EXERCISE AIM ->
Pull each line with the string "FARBENREIZ" from the entries.

EXTRACTED INFORMATION ->
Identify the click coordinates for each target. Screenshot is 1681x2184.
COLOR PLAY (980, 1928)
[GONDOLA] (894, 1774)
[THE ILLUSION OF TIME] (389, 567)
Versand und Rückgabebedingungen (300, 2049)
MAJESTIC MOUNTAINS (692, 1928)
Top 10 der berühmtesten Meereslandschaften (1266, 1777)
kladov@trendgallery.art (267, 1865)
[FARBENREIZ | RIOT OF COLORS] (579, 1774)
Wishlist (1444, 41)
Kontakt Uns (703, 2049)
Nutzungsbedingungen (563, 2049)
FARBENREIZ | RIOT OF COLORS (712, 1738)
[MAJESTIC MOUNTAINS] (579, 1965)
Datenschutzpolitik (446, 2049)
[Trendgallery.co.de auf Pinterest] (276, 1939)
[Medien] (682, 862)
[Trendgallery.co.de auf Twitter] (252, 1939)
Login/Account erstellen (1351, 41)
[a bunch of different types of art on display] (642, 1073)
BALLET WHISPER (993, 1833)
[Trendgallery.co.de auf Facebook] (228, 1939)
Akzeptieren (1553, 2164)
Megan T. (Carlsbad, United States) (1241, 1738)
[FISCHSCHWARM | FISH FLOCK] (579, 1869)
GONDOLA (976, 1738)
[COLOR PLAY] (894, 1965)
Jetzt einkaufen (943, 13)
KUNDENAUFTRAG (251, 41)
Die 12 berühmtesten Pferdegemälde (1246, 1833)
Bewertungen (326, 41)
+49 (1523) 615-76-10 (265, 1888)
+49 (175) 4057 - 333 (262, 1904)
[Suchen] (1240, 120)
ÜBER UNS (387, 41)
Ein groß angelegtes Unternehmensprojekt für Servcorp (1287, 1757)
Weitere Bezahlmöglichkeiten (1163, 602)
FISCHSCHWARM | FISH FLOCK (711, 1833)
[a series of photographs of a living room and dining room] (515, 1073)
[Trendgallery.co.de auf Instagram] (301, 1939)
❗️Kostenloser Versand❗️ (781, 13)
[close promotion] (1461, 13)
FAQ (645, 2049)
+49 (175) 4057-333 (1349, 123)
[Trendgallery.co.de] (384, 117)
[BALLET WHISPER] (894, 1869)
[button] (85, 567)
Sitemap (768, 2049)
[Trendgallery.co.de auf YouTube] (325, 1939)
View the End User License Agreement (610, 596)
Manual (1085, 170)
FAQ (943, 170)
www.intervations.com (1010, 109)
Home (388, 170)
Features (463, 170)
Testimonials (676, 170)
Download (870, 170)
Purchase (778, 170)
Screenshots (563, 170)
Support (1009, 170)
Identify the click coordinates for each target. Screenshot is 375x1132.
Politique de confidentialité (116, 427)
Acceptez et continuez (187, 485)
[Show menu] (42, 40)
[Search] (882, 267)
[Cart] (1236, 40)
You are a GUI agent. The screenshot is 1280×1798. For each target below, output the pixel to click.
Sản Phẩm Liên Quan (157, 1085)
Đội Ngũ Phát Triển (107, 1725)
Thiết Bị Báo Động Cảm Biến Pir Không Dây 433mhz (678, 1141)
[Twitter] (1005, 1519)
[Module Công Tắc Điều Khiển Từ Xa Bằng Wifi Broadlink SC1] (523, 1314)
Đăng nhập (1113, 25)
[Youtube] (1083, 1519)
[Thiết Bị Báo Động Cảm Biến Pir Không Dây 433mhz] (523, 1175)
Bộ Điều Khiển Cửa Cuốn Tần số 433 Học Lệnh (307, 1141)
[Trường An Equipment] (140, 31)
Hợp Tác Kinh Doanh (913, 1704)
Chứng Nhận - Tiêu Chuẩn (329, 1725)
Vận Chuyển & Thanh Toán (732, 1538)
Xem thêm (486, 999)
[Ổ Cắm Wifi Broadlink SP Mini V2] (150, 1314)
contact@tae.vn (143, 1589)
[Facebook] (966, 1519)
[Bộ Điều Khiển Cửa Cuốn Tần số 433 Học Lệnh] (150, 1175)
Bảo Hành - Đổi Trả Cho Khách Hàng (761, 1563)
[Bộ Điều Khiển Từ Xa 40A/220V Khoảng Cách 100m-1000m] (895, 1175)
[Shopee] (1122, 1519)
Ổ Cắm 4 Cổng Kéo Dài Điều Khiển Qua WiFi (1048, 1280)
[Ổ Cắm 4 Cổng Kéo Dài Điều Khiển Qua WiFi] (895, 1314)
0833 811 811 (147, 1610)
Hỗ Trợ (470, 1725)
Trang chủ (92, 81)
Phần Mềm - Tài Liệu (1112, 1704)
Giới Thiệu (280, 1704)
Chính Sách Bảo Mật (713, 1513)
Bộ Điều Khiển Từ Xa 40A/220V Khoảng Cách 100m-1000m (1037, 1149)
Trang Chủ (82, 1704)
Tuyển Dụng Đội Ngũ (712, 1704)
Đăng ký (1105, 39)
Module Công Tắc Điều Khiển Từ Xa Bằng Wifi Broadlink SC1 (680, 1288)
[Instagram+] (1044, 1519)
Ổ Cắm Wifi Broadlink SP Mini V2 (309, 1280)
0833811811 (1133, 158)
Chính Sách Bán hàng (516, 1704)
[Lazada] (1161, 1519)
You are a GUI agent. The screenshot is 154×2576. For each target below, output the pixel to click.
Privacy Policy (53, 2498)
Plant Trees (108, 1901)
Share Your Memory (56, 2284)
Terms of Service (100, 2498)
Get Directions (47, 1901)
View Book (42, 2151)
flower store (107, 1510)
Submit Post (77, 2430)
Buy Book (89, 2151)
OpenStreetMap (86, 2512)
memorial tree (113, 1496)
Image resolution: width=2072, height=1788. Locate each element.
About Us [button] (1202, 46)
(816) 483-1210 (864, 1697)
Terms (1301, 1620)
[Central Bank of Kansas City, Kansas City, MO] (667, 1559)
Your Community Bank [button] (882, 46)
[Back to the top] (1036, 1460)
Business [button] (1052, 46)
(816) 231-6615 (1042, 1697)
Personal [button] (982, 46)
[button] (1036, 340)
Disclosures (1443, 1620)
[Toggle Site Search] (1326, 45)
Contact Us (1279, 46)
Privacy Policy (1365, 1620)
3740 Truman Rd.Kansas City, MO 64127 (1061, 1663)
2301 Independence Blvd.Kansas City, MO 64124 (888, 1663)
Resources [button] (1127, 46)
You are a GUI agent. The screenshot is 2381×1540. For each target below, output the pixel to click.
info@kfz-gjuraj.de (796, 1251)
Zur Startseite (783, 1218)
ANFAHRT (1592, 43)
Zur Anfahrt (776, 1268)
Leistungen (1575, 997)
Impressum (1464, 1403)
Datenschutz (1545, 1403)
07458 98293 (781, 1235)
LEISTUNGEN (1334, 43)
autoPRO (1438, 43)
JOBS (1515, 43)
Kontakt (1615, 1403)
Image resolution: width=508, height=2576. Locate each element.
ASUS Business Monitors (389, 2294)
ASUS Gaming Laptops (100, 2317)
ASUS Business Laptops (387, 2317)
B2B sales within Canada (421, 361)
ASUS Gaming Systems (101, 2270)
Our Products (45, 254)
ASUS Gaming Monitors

SOLUTION TO THE EXERCISE ->
[FARBENREIZ | RIOT OF COLORS] (579, 1774)
FARBENREIZ | RIOT OF COLORS (712, 1738)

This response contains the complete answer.